Diesel Vehicles

As you probably already know, diesel engines get
better fuel economy than gas, simply because they
don't need to burn as much fuel as gasoline engines
to get the same amount of power. Diesel engines
are built heavier than gas engines, to help sustain
the added stress of the much higher compression

Diesel engines don't have an ignition system either,
so you'll never have to tune them up. The exhaust
systems will last longer as well, as the exhaust
on a diesel isn't as corrosive as an exhaust on a
gasoline engine.

With diesel engines, it isn't unusual to see them
with 400,000 or even 500,000 miles. There are some
out there that have even went beyond 600,000 miles!

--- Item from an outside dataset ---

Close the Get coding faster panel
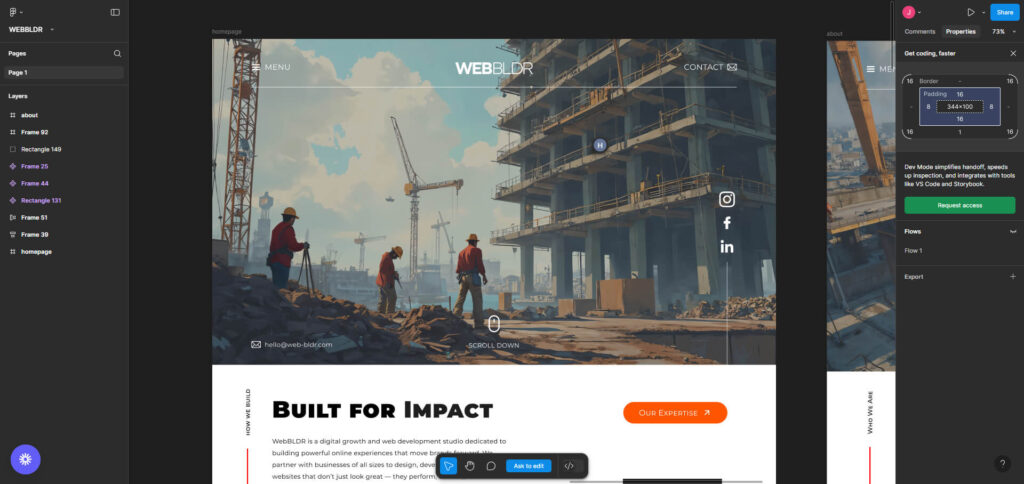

When it comes to maintenance, 3,000 mile oil changes
are a must. Diesel fuel isn't as refined as gas,
so the oil will get dirtier faster. You should
also replace the air and fuel filters at least
once a year.

If you live in a colder climate, you'll need to
switch to a winter blend of fuel to prevent fuel
gelling. There are several additives that you can
put in the fuel as well, to help prevent your fuel
from getting gel.

It's also recommended that you replace the glow
plugs every two years. If the temperature drops
below 10 degrees, a block heater is something you
should have. This will ensure starting in cold
weather, especially with the heavy grade of oil
that a diesel engine requires.

If you take care of your diesel vehicle, you can
count on it to be around for years to come. Unlike
gas vehicles, diesel engines are built for the
long haul, and will last you for miles and miles
if you take care of them.

(word count 293)


Diesel Passenger Vehicles
Both diesel cars and light trucks are receiving a lot of attention in the United States as a near term strategy to achieve fuel economy and climate change goals. The renewed interest in diesel as of late stems from its potential to...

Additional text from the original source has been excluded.